A few small sections were encountered and studied in the Mangoule area, with one major high and extensive outcrop from samples and other useful data were collected and used for the present work. This exposure as observed in the Mangoule locality occurs as small to relatively high escarpments along the Douala-Mangoule-Bonepoupa-Yabasi road. It extends discontinuously along this road for over two kilo meters, its highest point measures up to about 4 m in height. It comprises mainly thick parallel massive beds of dark to dark-gray shale and mudstone (Figure 7) that are sometime are laminated, showing varying degrees of fissility. The beds generally dip about 80 in the SE and are generally very fossiliferous.

Figure 6. Logged section of the outcrop at Bonepouba with sample points as indicated.

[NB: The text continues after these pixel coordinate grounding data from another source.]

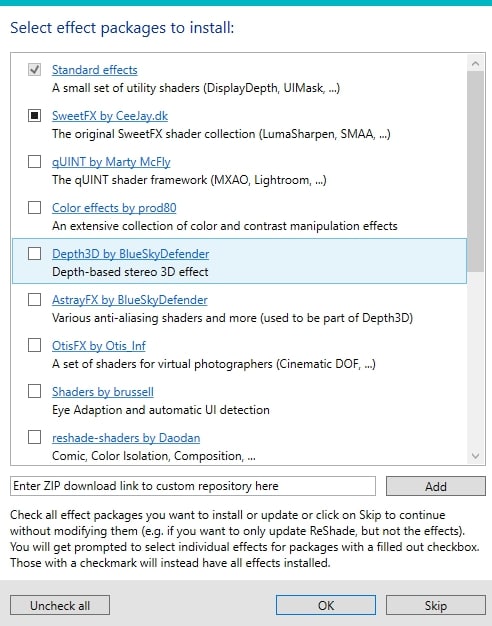Tick the AstrayFX by BlueSkyDefender checkbox
492x626 pixels.
34,299

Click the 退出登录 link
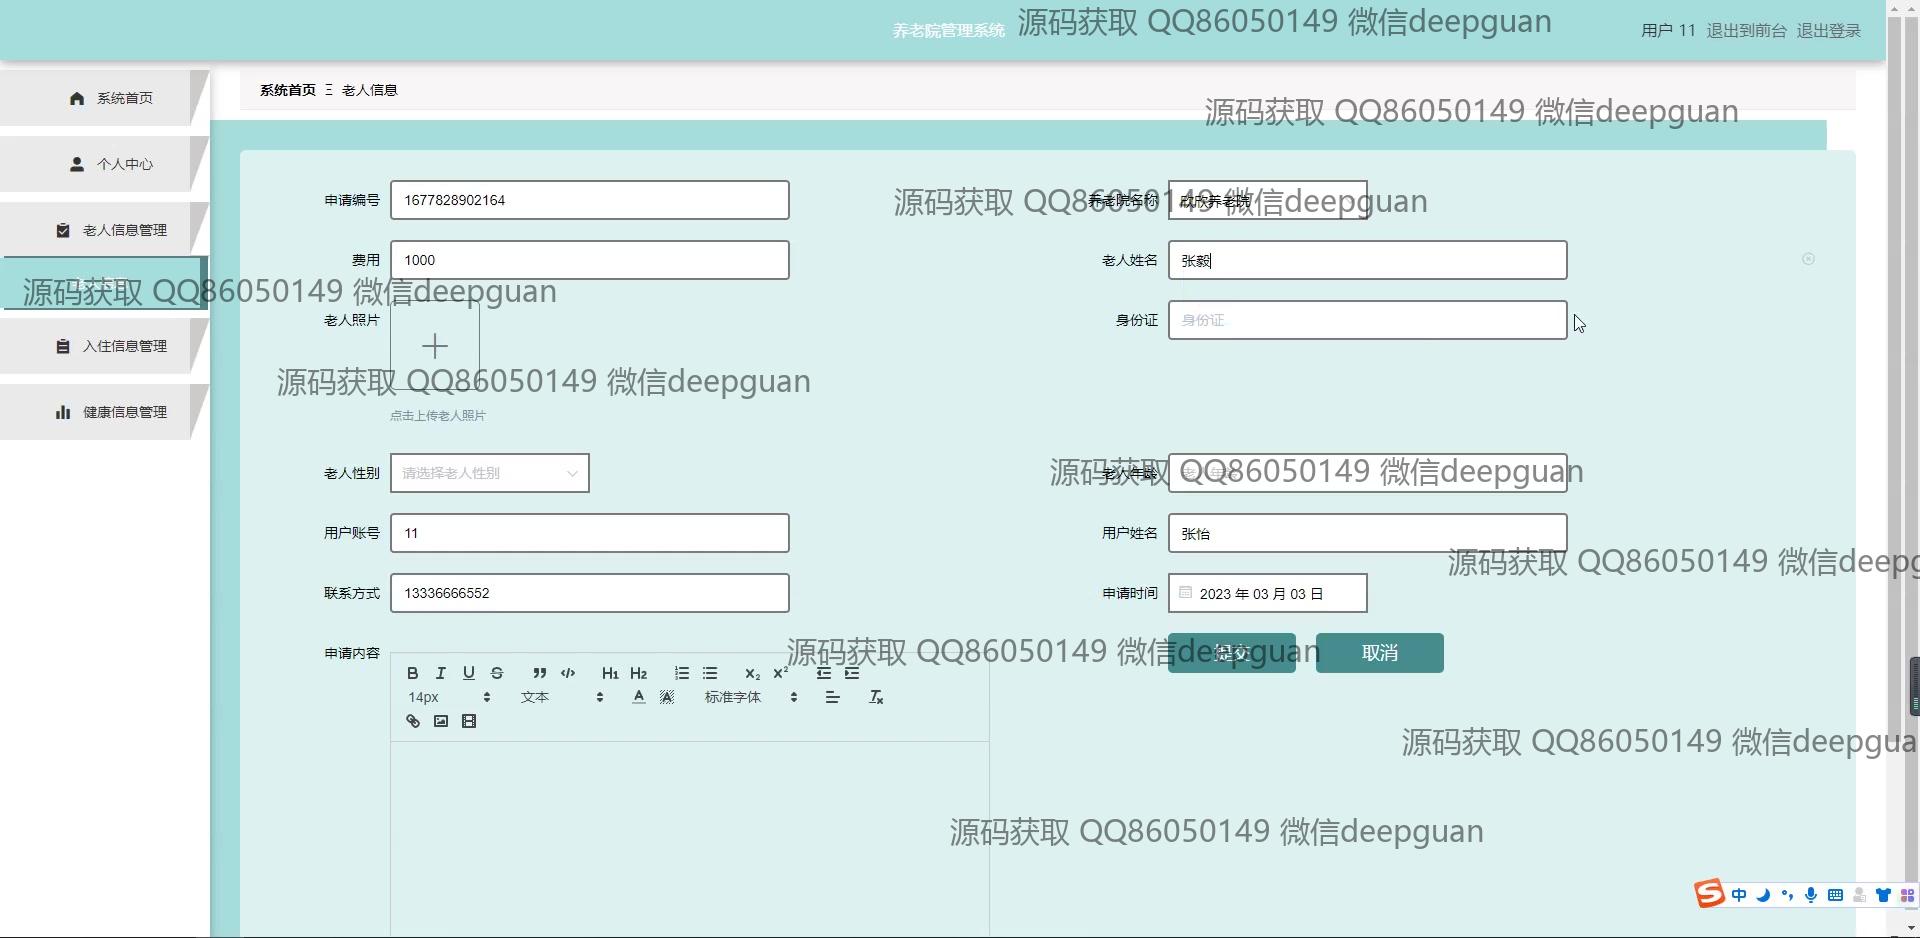coord(1828,31)
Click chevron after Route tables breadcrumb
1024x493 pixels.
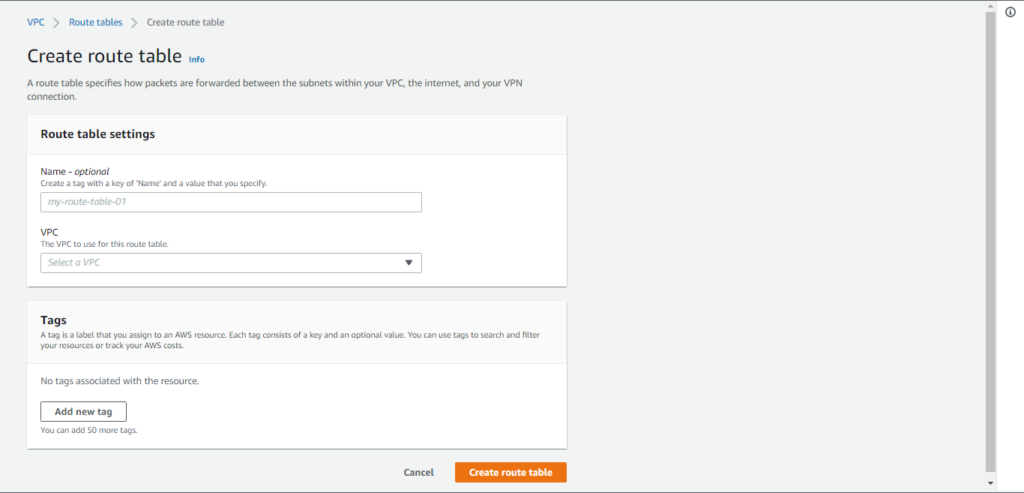click(135, 22)
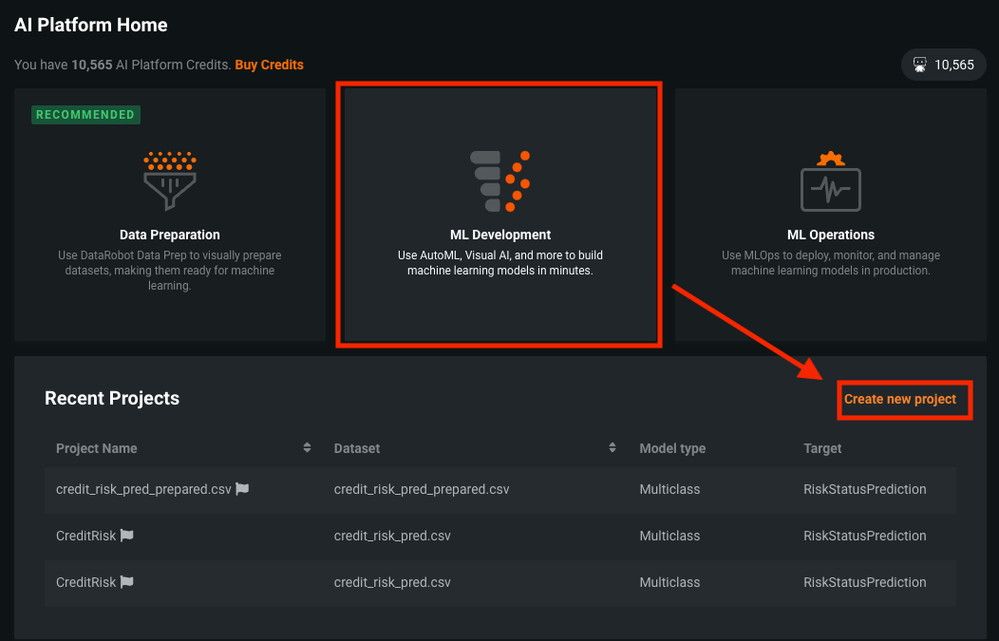The height and width of the screenshot is (641, 999).
Task: Click flag icon on first CreditRisk project
Action: tap(127, 536)
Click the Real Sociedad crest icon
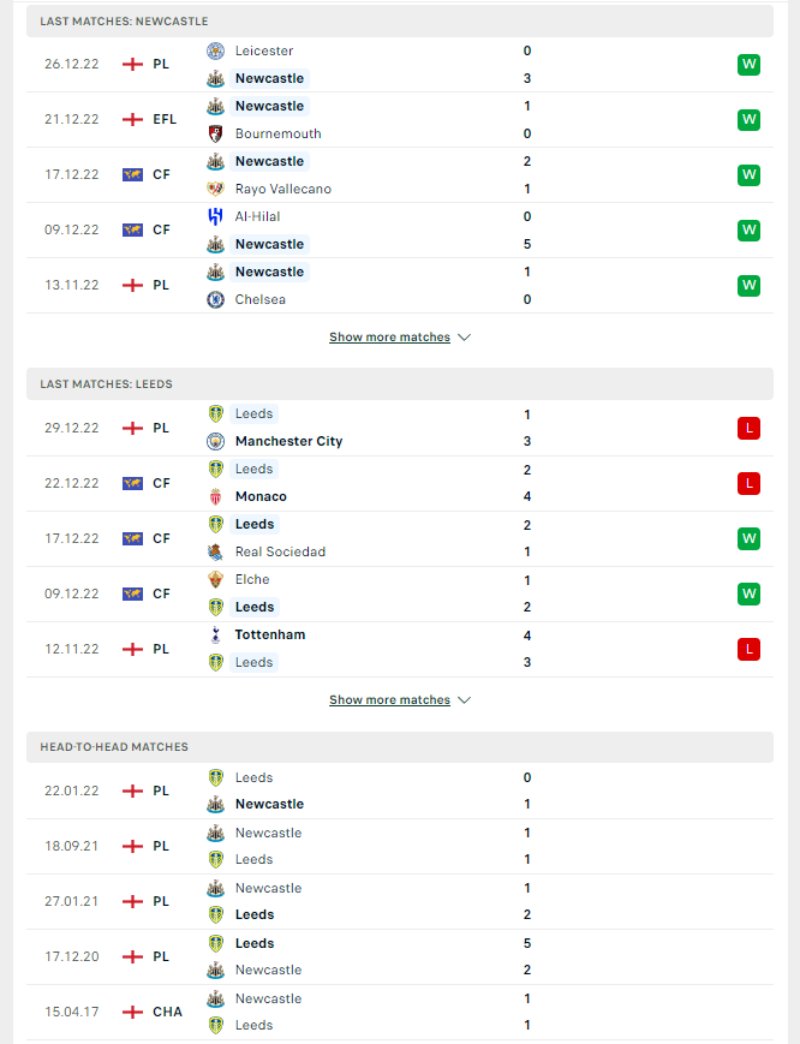The image size is (800, 1044). click(215, 551)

Figure 7. Logged section of the outcrop at Mangoule with sample points as indicated.

2) Paleontology

a) Macro- and trace fossils

Samples collected from the studied sections can generally be described as very fossiliferous. The presence of different types of macrofossils and their molds are very prominent. These include several taxa of gastropods and bivalves which are common in almost all the beds of the sections, in hand specimens and in the processed samples. Some of the molds are strongly ribbed, clearly planispirally coiled cephalopod shells (ammonites) which occurrence is restricted to the sections studied in the Mangoule area. Although, the macrofossils are not the focus of the present study, their prominent occurrences will assist in the interpretations of the broad age and paleo-depositional environment.

b) Foraminifera Data

The 14 samples from a very poor yielded of palynomorphs as seen below, were also processed for their foraminifera content. The foraminifera yield was equally very poor to fair, comprising only 11 forms recovered from 12 of the 14 samples analyzed. This assemblage comprises an almost exclusively agglutinated benthic foraminifera, no calcareous but for a lone planktic species. The agglutinated foraminifera species included amongst others: Ammobaculites jessensis, Ammobaculites benuensis, Ammobaculites coprolithiformis, Ammotium cf nkalagum, Ammotium nwalum, Haplophragmoides cf beuchensis, Trochamina taylorana, while the lone planktonic form was identified as Heterohelix globulosa (Plate 1).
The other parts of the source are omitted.